E os porcos que os meus pais criavam iam para o Hermínio (que, diga-se de passagem, fazia o melhor chouriço das redondezas) exactamente porque a senhora Anita, dona da loja em que a minha mãe gastava antes, na Rua Barão de Almeirim (a Rua de Cima: todas as ruas ou quase tinham, de resto, dois nomes, o oficial, que estava inscrito nas tabuletas nelas afixadas, e o que a população lhe dava e pelo qual muito melhor as conhecia), não matava porcos.

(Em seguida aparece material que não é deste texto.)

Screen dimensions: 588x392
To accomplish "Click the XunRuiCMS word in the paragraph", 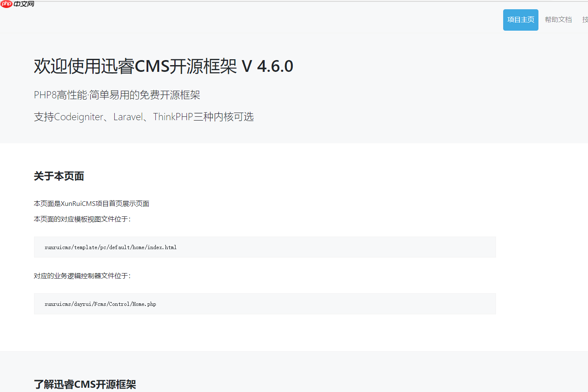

À matança do porco vendido ajudava a família que o vendia, começando por levá-lo para o local do sacrifício, depois de o ter deixado, se não me engano, 24 horas sem comer. Uma vez ali, atavam-se-lhe as patas e o focinho, em cujas cordas se usava, aliás, o chamado nó de porco, deitava-se em cima de uma banca e enfiava-se-lhe um facalhão nas goelas, pondo um alguidar a aparar o sangue, a que se ia juntando sal e se ia mexendo, por entre os grunhidos do pobre porco. A seguir, e com o animal já desamarrado, primeiro chamuscavam-se-lhe os pelos por todo o corpo, com carqueja seca a arder na ponta duma forquilha, e depois lavava-se bem lavado, utilizando-se água e uma escova de piaçaba. Dali, ia para o chambaril, e começava a dissecação. Depois de extraídas as tripas e algumas miudezas que estava estipulado pertencerem ao vendedor do porco, em casa do qual, haveria, assim, nesse dia ou num dos seguintes, rancho melhorado, procedia-se então ao peso da carcaça, operação em que se usava uma balança romana (balança de pilão).


E vamos a contas. Tantas arrobas; a tanto a arroba: x vezes y igual a z (isto aprendi eu mais tarde), vamos lá a ver se ainda tens algum dinheirinho para levar, ou se fica todo na mercearia e nem chega para liquidar a dívida.